無医村

 鳥取県が無医村、無医地区(お医者さんのいない地域)の解消のために面白い方法を考えました。
鳥取大学医学部に5人ほど枠を設け、県内出身者に月々奨学金を支給します。卒業後は、ある年数、県知事の指定する場所で仕事をする、という条件がつくようです。その条件をクリアすれば、奨学金は返済しなくてよいようです。経済的な理由で医学部に進学できない方達には朗報でしょう。一県に一つは医学部がありますので、このような枠を造って地域の医療をよりよい方向へ持っていくのも名案と思われます。

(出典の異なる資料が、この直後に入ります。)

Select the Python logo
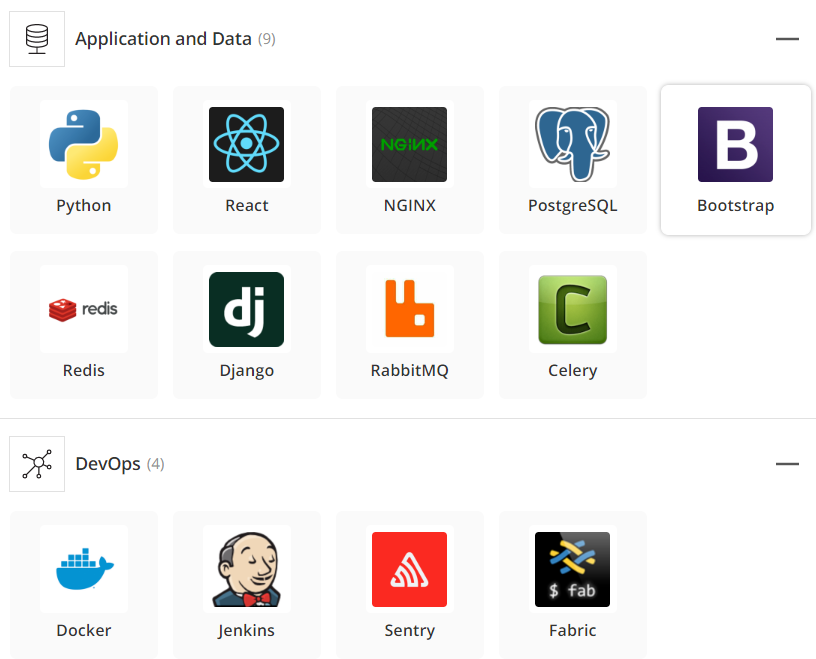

 このようなシステムを創るのは一つのアイデアですが、ところで、なぜ、無医地区があるのか、という考察が必要です。そもそも無医地区は、過疎地であり、若いお医者さんにとって魅力的かどうか、疑問があります。自分自身の研修ができるかどうか、いざというとき意見を聞ける信頼できる先輩医者が身近にいるかどうか、子供の教育に問題ないかどうか、無医地区にぽつんと放り込まれて、はたしてできるのかどうか、仕事は過酷ではないかどうか、はたしてやりがいがあるかどうか、いろいろと難問が横たわっているようです。お医者さんが過疎地を敬遠するのはそれなりの理由がある訳で、それらをクリアしないと、奨学金で釣っても、いずれ破綻するかもしれません。
 私の記憶に間違いがなければ、かつて20年以上前のこと、長崎県で、同じような試みがあったと思います。長崎は離島が多く、無医村が多かったこともあり、今回の鳥取県のような取り組みを一昔前に行っております。ところが、その先進システムはほどなく破綻したようです。理由は簡単。奨学金を支給された方々が、返せばいいんでしょ、ということで、もらったお金は返し、義務は放棄したからです。奨学金はしっかりいただき、いざ義務が生じたときに、約束の義務は果たさず、お金だけ返してそれで終わり、とした方々が少なからずいらっしゃったそうです。約束を守らないのはけしからん、といってしまえばそうですし、私も当時はそう思いました。
 
高校生時代に高尚な医療理念に燃え、将来は地域医療に尽くそう、と考えていた純朴な少年たちが、結局、後ろ指をさされるのを覚悟で約束を破った。数年の間にどういう心境の変遷があったのでしょうか。鳥取のシステムも、そこのところをしっかりと踏まえないと、あらたな約束破りの純朴な青年たちを創ってしまうシステムになりはしないか、と心配しております。